The average IG spread was at 89bp over Treasuries on Thursday, only a few basis points away from its record tight of 86bp hit in mid-September, according to ICE BofA. Meanwhile, the average HY spread was at 303bp, 1bp away from all-time lows.

In the primary market, syndicate bankers noted the willingness of foreign investors to snap up credit at narrower spreads helped to tighten pricing even though they do not tend to account for the biggest allocations of a new issue.

“They are smaller but are meaningful, as they tend to be more price takers than price makers,” said Engen.

Adam Coons of Winthrop Capital Management said there were more mandates to buy investment-grade dollar bonds from Japanese and Taiwanese life insurance companies, a mainstay of the corporate bond market.
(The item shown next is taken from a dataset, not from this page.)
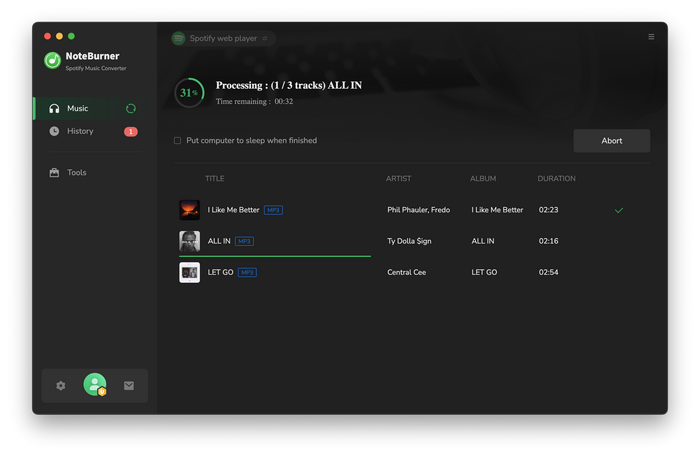Click the green checkmark for I Like Me Better
The width and height of the screenshot is (700, 457).
pyautogui.click(x=619, y=210)
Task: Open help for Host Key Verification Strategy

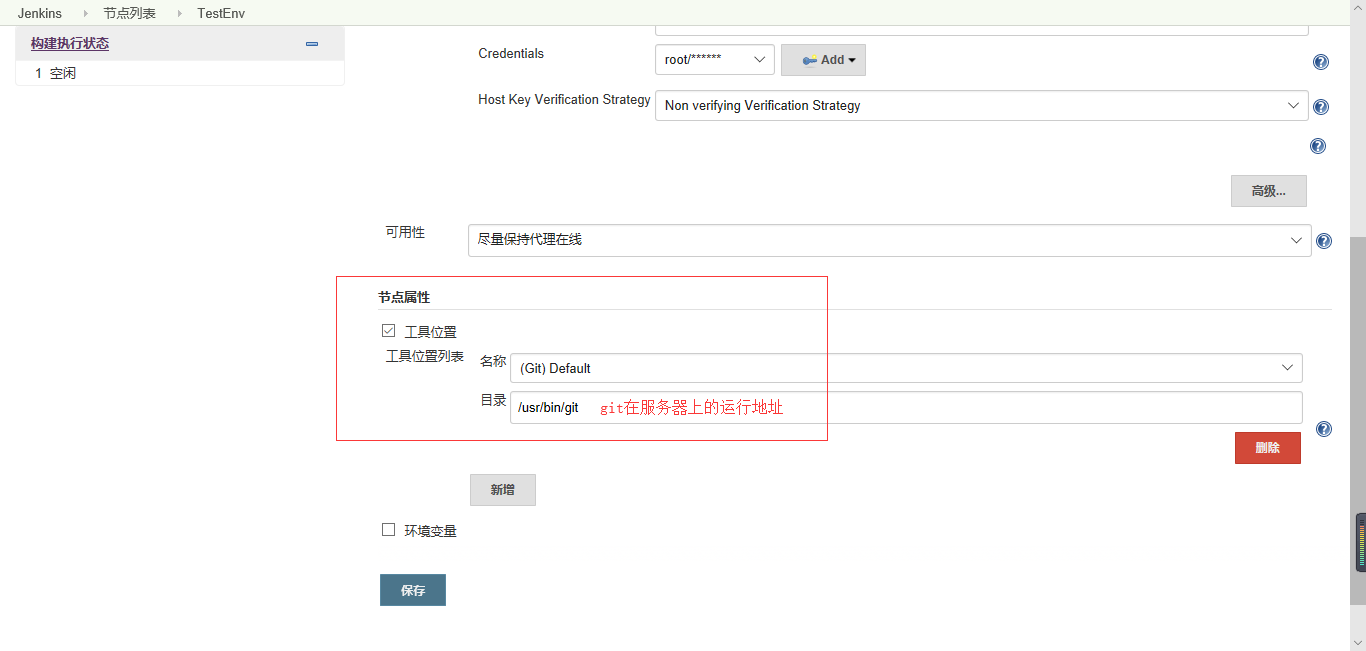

Much of this foreign buying is being driven by a thirst for yield. US dollar investment-grade corporate debt remains attractive even after accounting for the cost of hedging currency fluctuations for overseas bond buyers. European investors could still pick up 58bp of additional spread by eschewing domestic credit for US corporate bonds, according to Goldman Sachs.

“If you’re going to invest in global corporates, you’re going to be involved in the US IG market one way or the other,” said Nicholas Elfner, co-head of research at Breckinridge Capital Advisors.